--- Working data ---
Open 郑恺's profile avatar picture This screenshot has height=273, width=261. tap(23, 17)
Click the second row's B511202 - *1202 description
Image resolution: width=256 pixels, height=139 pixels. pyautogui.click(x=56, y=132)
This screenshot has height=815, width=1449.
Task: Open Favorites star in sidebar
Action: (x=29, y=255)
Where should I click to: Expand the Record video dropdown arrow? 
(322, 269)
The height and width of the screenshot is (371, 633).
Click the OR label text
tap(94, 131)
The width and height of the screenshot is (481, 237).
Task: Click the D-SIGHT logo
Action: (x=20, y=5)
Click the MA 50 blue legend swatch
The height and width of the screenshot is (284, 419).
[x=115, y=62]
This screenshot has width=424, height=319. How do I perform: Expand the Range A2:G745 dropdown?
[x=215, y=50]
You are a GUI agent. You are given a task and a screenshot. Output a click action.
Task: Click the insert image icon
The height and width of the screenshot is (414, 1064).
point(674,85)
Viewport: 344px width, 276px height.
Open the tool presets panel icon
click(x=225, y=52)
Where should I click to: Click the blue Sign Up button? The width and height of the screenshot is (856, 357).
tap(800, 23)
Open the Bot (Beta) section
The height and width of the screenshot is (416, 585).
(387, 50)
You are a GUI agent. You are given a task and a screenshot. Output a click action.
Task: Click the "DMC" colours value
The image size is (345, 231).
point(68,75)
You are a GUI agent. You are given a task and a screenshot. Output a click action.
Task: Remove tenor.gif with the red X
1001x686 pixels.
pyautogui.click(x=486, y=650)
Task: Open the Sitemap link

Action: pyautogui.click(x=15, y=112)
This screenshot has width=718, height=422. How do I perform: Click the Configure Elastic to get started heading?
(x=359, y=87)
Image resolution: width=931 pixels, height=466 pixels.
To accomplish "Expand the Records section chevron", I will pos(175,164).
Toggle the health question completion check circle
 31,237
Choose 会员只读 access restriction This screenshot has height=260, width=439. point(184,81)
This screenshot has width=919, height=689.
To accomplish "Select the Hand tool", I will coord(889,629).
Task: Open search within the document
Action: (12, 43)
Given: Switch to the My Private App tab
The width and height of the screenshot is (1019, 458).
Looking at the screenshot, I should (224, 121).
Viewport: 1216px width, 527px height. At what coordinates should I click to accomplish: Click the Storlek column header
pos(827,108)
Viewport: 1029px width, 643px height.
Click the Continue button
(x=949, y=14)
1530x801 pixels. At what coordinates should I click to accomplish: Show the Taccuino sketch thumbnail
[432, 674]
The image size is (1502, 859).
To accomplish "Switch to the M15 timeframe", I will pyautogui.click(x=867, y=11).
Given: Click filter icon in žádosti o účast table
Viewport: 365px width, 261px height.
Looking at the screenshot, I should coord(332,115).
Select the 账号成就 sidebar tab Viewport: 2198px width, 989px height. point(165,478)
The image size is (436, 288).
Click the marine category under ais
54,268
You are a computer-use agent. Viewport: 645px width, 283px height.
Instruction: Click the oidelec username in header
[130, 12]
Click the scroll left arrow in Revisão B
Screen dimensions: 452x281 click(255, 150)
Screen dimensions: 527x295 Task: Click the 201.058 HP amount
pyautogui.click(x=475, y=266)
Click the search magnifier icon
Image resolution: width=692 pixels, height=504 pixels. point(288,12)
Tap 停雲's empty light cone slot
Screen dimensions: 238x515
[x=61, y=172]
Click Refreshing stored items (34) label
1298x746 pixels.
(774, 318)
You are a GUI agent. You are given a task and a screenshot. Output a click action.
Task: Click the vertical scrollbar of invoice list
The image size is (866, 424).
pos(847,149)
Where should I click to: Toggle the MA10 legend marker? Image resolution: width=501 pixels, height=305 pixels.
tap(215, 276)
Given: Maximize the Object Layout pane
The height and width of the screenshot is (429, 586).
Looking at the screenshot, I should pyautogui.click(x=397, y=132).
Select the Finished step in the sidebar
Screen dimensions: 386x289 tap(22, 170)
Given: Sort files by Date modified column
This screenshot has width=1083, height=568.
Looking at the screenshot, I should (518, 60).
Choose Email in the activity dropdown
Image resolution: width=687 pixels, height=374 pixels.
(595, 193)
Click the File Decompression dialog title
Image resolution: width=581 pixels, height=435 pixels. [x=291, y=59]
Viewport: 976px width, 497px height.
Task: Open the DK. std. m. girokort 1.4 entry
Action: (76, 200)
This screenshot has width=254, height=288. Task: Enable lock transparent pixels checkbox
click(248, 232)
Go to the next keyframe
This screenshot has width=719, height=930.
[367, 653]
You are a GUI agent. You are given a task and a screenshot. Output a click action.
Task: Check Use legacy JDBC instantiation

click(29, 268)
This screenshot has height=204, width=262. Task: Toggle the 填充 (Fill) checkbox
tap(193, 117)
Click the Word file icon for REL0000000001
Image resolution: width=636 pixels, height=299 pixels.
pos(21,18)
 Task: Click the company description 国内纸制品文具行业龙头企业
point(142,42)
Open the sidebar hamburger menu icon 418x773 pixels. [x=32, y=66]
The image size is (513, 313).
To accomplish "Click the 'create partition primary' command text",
---
Exercise: This calls for repeating all of the records, character for character.

Answer below:
Open 郑恺's profile avatar picture This screenshot has height=273, width=261. tap(23, 17)
Click the second row's B511202 - *1202 description
Image resolution: width=256 pixels, height=139 pixels. pyautogui.click(x=56, y=132)
This screenshot has height=815, width=1449.
Task: Open Favorites star in sidebar
Action: (x=29, y=255)
Where should I click to: Expand the Record video dropdown arrow? 
(322, 269)
The height and width of the screenshot is (371, 633).
Click the OR label text
tap(94, 131)
The width and height of the screenshot is (481, 237).
Task: Click the D-SIGHT logo
Action: (x=20, y=5)
Click the MA 50 blue legend swatch
The height and width of the screenshot is (284, 419).
[x=115, y=62]
This screenshot has width=424, height=319. How do I perform: Expand the Range A2:G745 dropdown?
[x=215, y=50]
You are a GUI agent. You are given a task and a screenshot. Output a click action.
Task: Click the insert image icon
The height and width of the screenshot is (414, 1064).
point(674,85)
Viewport: 344px width, 276px height.
Open the tool presets panel icon
click(x=225, y=52)
Where should I click to: Click the blue Sign Up button? The width and height of the screenshot is (856, 357).
tap(800, 23)
Open the Bot (Beta) section
The height and width of the screenshot is (416, 585).
(387, 50)
You are a GUI agent. You are given a task and a screenshot. Output a click action.
Task: Click the "DMC" colours value
The image size is (345, 231).
point(68,75)
You are a GUI agent. You are given a task and a screenshot. Output a click action.
Task: Remove tenor.gif with the red X
1001x686 pixels.
pyautogui.click(x=486, y=650)
Task: Open the Sitemap link

Action: pyautogui.click(x=15, y=112)
This screenshot has width=718, height=422. How do I perform: Click the Configure Elastic to get started heading?
(x=359, y=87)
Image resolution: width=931 pixels, height=466 pixels.
To accomplish "Expand the Records section chevron", I will pos(175,164).
Toggle the health question completion check circle
 31,237
Choose 会员只读 access restriction This screenshot has height=260, width=439. point(184,81)
This screenshot has width=919, height=689.
To accomplish "Select the Hand tool", I will coord(889,629).
Task: Open search within the document
Action: (12, 43)
Given: Switch to the My Private App tab
The width and height of the screenshot is (1019, 458).
Looking at the screenshot, I should (224, 121).
Viewport: 1216px width, 527px height. At what coordinates should I click to accomplish: Click the Storlek column header
pos(827,108)
Viewport: 1029px width, 643px height.
Click the Continue button
(x=949, y=14)
1530x801 pixels. At what coordinates should I click to accomplish: Show the Taccuino sketch thumbnail
[432, 674]
The image size is (1502, 859).
To accomplish "Switch to the M15 timeframe", I will pyautogui.click(x=867, y=11).
Given: Click filter icon in žádosti o účast table
Viewport: 365px width, 261px height.
Looking at the screenshot, I should coord(332,115).
Select the 账号成就 sidebar tab Viewport: 2198px width, 989px height. point(165,478)
The image size is (436, 288).
Click the marine category under ais
54,268
You are a computer-use agent. Viewport: 645px width, 283px height.
Instruction: Click the oidelec username in header
[130, 12]
Click the scroll left arrow in Revisão B
Screen dimensions: 452x281 click(255, 150)
Screen dimensions: 527x295 Task: Click the 201.058 HP amount
pyautogui.click(x=475, y=266)
Click the search magnifier icon
Image resolution: width=692 pixels, height=504 pixels. point(288,12)
Tap 停雲's empty light cone slot
Screen dimensions: 238x515
[x=61, y=172]
Click Refreshing stored items (34) label
1298x746 pixels.
(774, 318)
You are a GUI agent. You are given a task and a screenshot. Output a click action.
Task: Click the vertical scrollbar of invoice list
The image size is (866, 424).
pos(847,149)
Where should I click to: Toggle the MA10 legend marker? Image resolution: width=501 pixels, height=305 pixels.
tap(215, 276)
Given: Maximize the Object Layout pane
The height and width of the screenshot is (429, 586).
Looking at the screenshot, I should pyautogui.click(x=397, y=132).
Select the Finished step in the sidebar
Screen dimensions: 386x289 tap(22, 170)
Given: Sort files by Date modified column
This screenshot has width=1083, height=568.
Looking at the screenshot, I should (518, 60).
Choose Email in the activity dropdown
Image resolution: width=687 pixels, height=374 pixels.
(595, 193)
Click the File Decompression dialog title
Image resolution: width=581 pixels, height=435 pixels. [x=291, y=59]
Viewport: 976px width, 497px height.
Task: Open the DK. std. m. girokort 1.4 entry
Action: (76, 200)
This screenshot has width=254, height=288. Task: Enable lock transparent pixels checkbox
click(248, 232)
Go to the next keyframe
This screenshot has width=719, height=930.
[367, 653]
You are a GUI agent. You are given a task and a screenshot. Output a click action.
Task: Check Use legacy JDBC instantiation

click(29, 268)
This screenshot has height=204, width=262. Task: Toggle the 填充 (Fill) checkbox
tap(193, 117)
Click the Word file icon for REL0000000001
Image resolution: width=636 pixels, height=299 pixels.
pos(21,18)
 Task: Click the company description 国内纸制品文具行业龙头企业
point(142,42)
Open the sidebar hamburger menu icon 418x773 pixels. [x=32, y=66]
The image size is (513, 313).
To accomplish "Click the 'create partition primary' command text",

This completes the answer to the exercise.